• Exercise text
My addiction to speed, like my now abandoned addiction to fire, would follow me the rest of my life.

****************************

By the time I was twelve I had, as I have already mentioned earlier, a large tricycle. My sister Melly and my younger brother Kevin would push me up Beltinge Hill to school. When school was over the two of them would cram onto the back axle and we would hurtle down the hill at a fair rate of knots. When we got to the traffic lights, if they were red Melly would jump up and down on the rubber strip to make them change. Or, if they were green, then Whooppee!

On that particular day, a beautiful summer's day, when all was right with the world, we decided that we would ride down Beacon Hillthat ran parallel with Beltinge Hill. I stopped at the top whilst Melly and Kev climbed onto the back axle. Then I let go the brakes and we screamed down the hill. In the distance was a car and we were rapidly gaining on it! I had to make a quick decision, brake or overtake! I decided on the latter.

We pulled out to overtake!

The expression on this gentleman's face was unforgettable. He was wide eyed with shock, surprise and wonder, his mouth wide open as this rather large boy riding a rather large tricycle with two screaming kids astride the back axle, swung out to overtake him!

I'm sure that in reality he braked and indeed was going rather slowly to begin with.

But in our minds we actually overtook a car!

Me on my big tricycle and Howard Cadey.

 

That feat of daring and speed will remain lodged supreme in my mind forever. Melly and Kev remember it well, too, that adrenalin-rush on that beautiful summer's day. And this memory will no doubt remain lodged in the mind of that car driver, whoever he was, until the day he died!
 

Alone

(From left to right) Me, Sid [who lived in the woods behind us], Kevin, Josie, Carol Alexandra and Melly sitting whilst on holiday in the village of Wigmore, Near Gillingham, Kent. We thought the countryside was SO boring!


The Bell public house at Bredhurst, nr Wigmore where my granddad (known as Snowy) spent many a happy hour. The lane down the side of which I had my first Mystical experience only weeks before I caught polio.

*********************

Although I was surrounded by family and friends most of my wonder of life was experienced alone. I was alone yet not lonely. Beauty, wonder, and the craving for adventure plus an unquenchable curiosity served as my greatest friends. Perhaps that's why I became a poet and writer: a lonely, solitary craft. Atmospheres and feelings of terror were experienced alone. Dreams I experienced alone. I knew that I could fly in dreaming, but I always flew alone. I was a dreaming boy that had adventures in my head. No mates would accompany me, no brother and sisters, no mother or father would stand up to protect me. I was alone. I liked being alone.

• Raw data
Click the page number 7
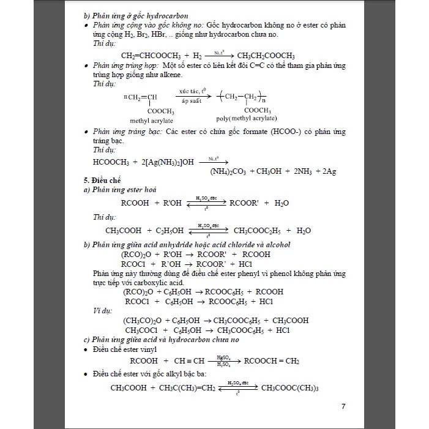[343, 407]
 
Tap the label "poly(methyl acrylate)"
[246, 119]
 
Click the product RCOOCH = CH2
[270, 360]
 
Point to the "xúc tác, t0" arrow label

• Try it
Answer these questions about the childhood memoir:
1. Who would push the narrator up Beltinge Hill to school?
2. What would Melly do when the traffic lights were red?
3. By what name was the narrator's granddad known?

• Answer area
1. Melly, the narrator's sister, and Kevin, the narrator's younger brother.
2. She would jump up and down on the rubber strip to make the lights change.
3. Snowy.